───── Data under study

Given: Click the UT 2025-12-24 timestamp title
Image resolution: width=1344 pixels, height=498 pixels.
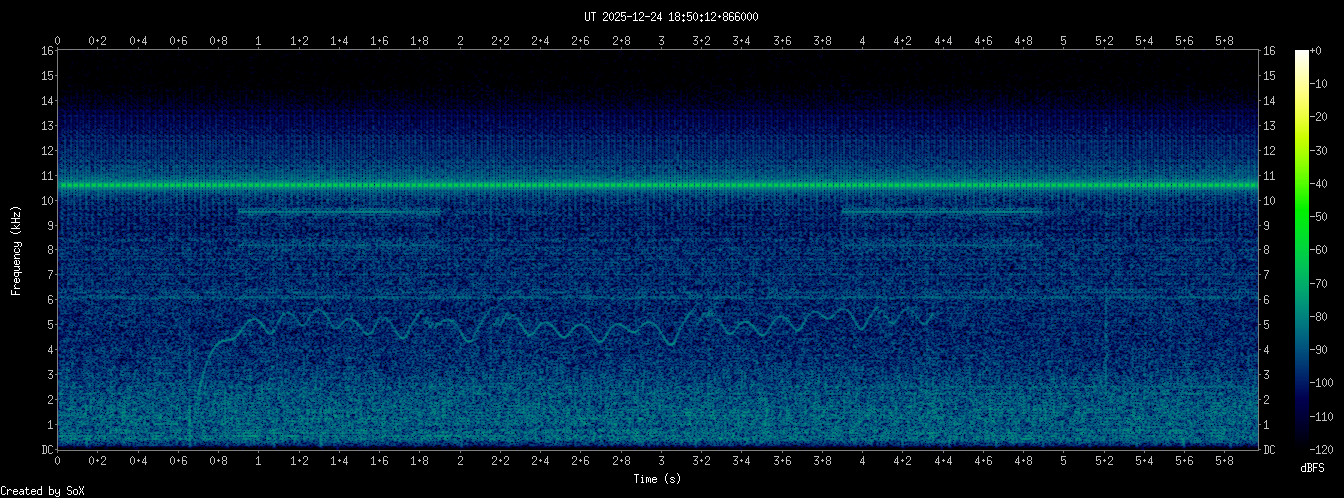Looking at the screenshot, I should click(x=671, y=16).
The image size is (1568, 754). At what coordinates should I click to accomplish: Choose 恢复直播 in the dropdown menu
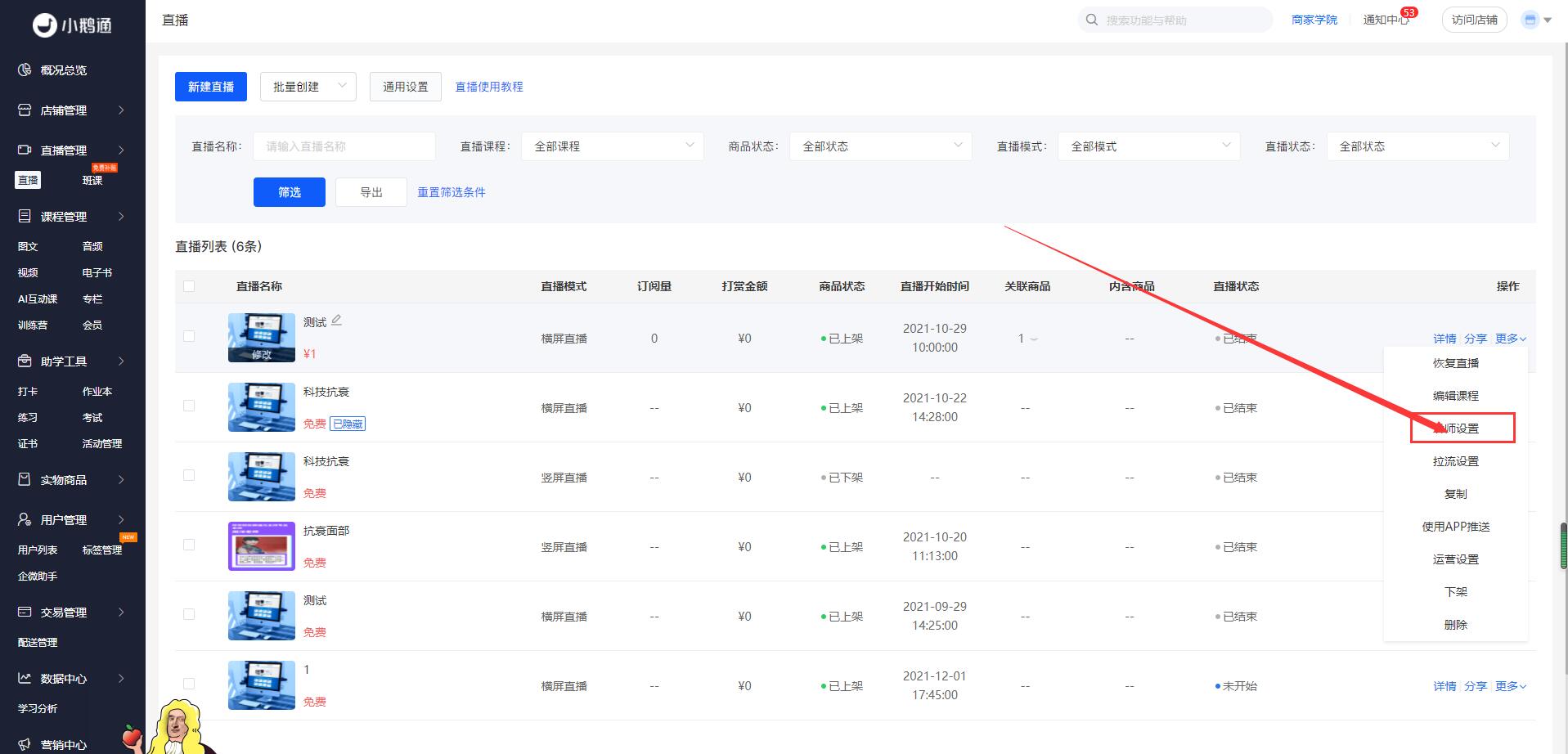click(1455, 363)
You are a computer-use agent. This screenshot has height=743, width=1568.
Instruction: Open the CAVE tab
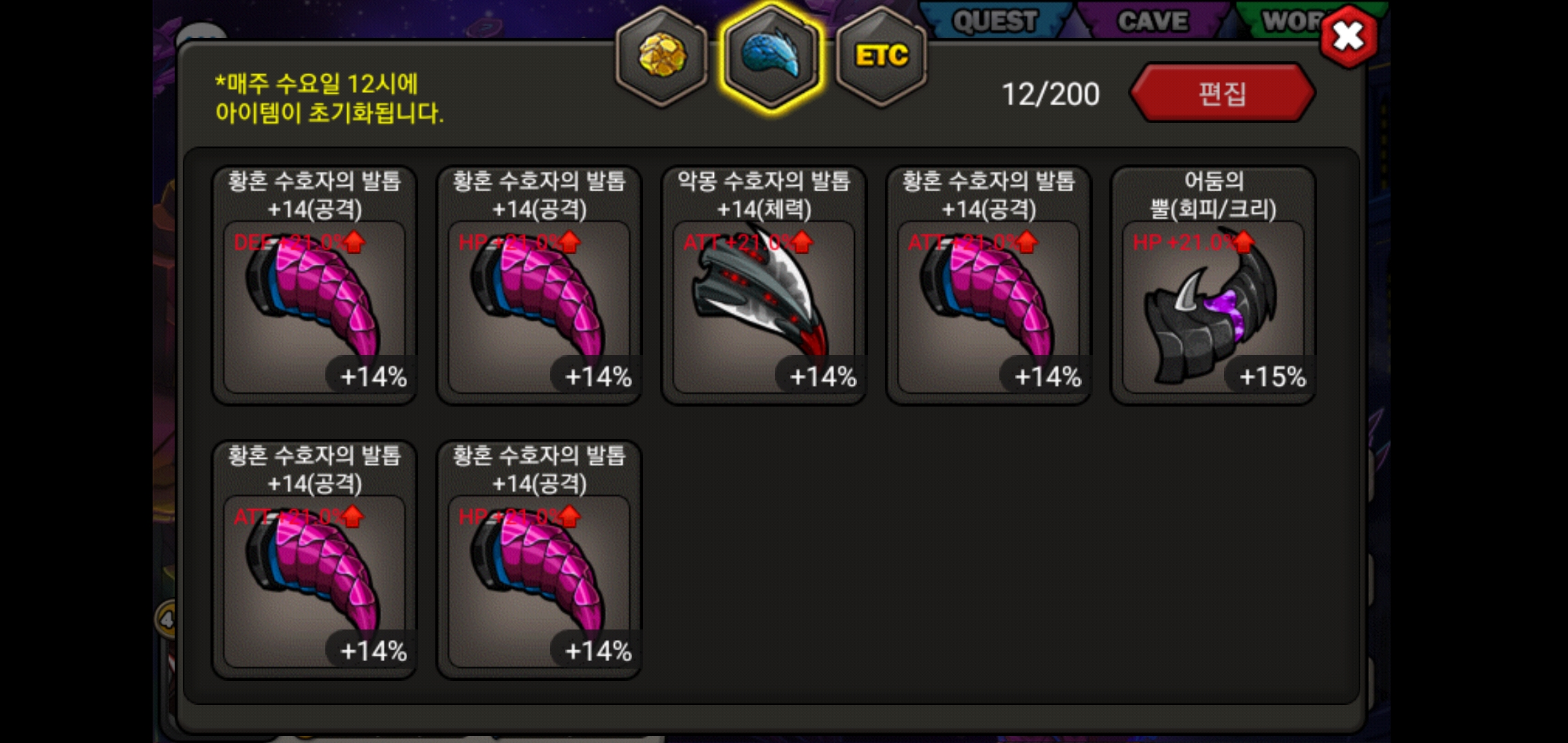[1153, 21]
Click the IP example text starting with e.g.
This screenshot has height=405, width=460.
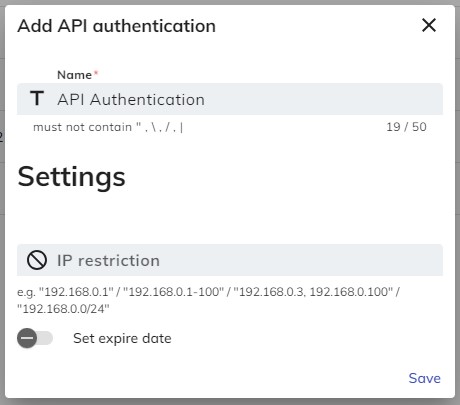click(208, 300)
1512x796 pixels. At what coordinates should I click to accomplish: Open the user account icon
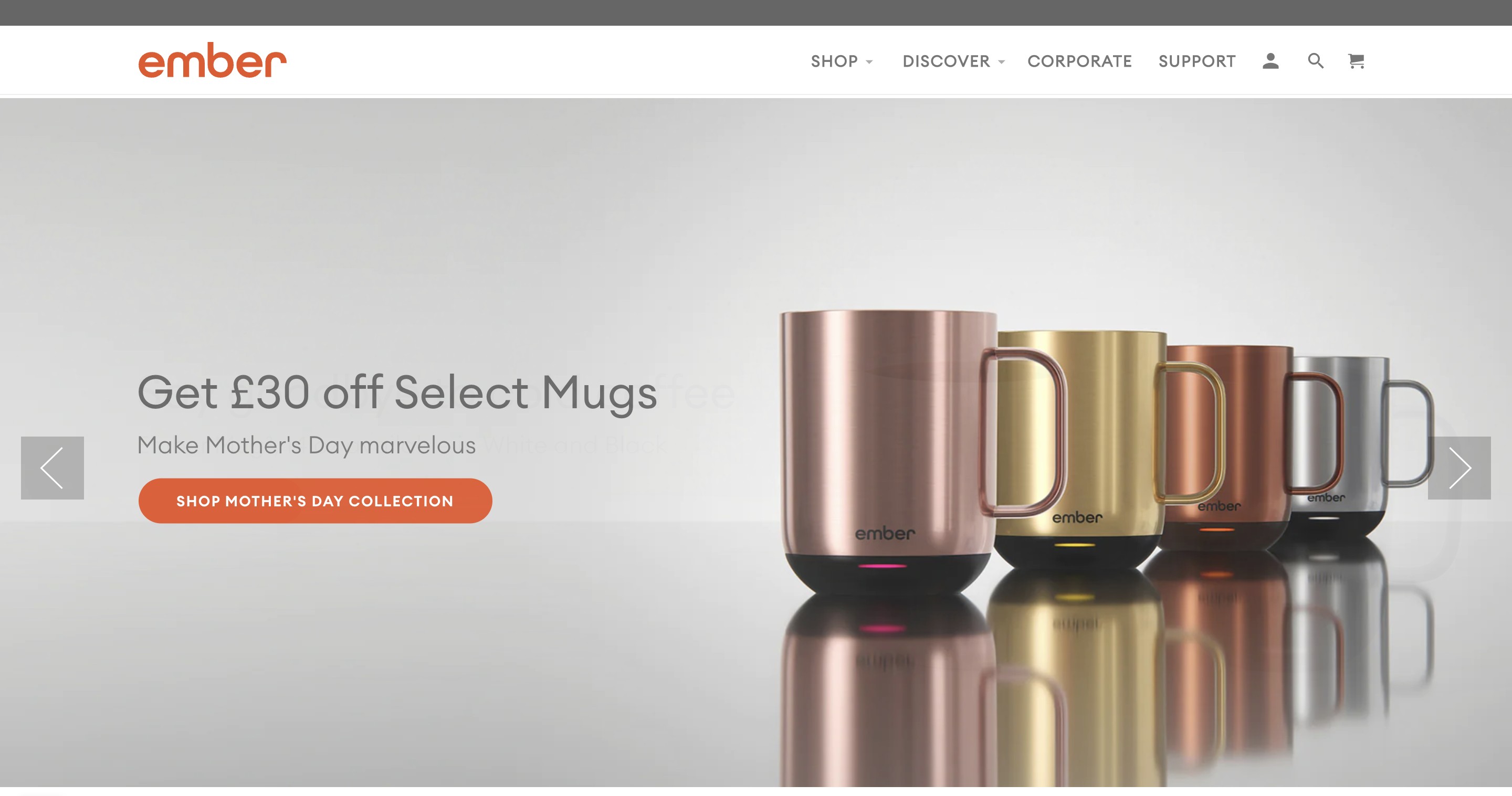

──────────

• _Task directions_:
Output the listing exactly, without images.

• _Output_:
Given: Click the UT 2025-12-24 timestamp title
Image resolution: width=1344 pixels, height=498 pixels.
Looking at the screenshot, I should click(x=671, y=16).
The image size is (1568, 754). At what coordinates should I click to accomplish: Choose 恢复直播 in the dropdown menu
click(1455, 363)
You are a computer-use agent. This screenshot has height=743, width=1568.
Instruction: Open the CAVE tab
[1153, 21]
Click the IP example text starting with e.g.
This screenshot has height=405, width=460.
click(208, 300)
1512x796 pixels. At what coordinates should I click to accomplish: Open the user account icon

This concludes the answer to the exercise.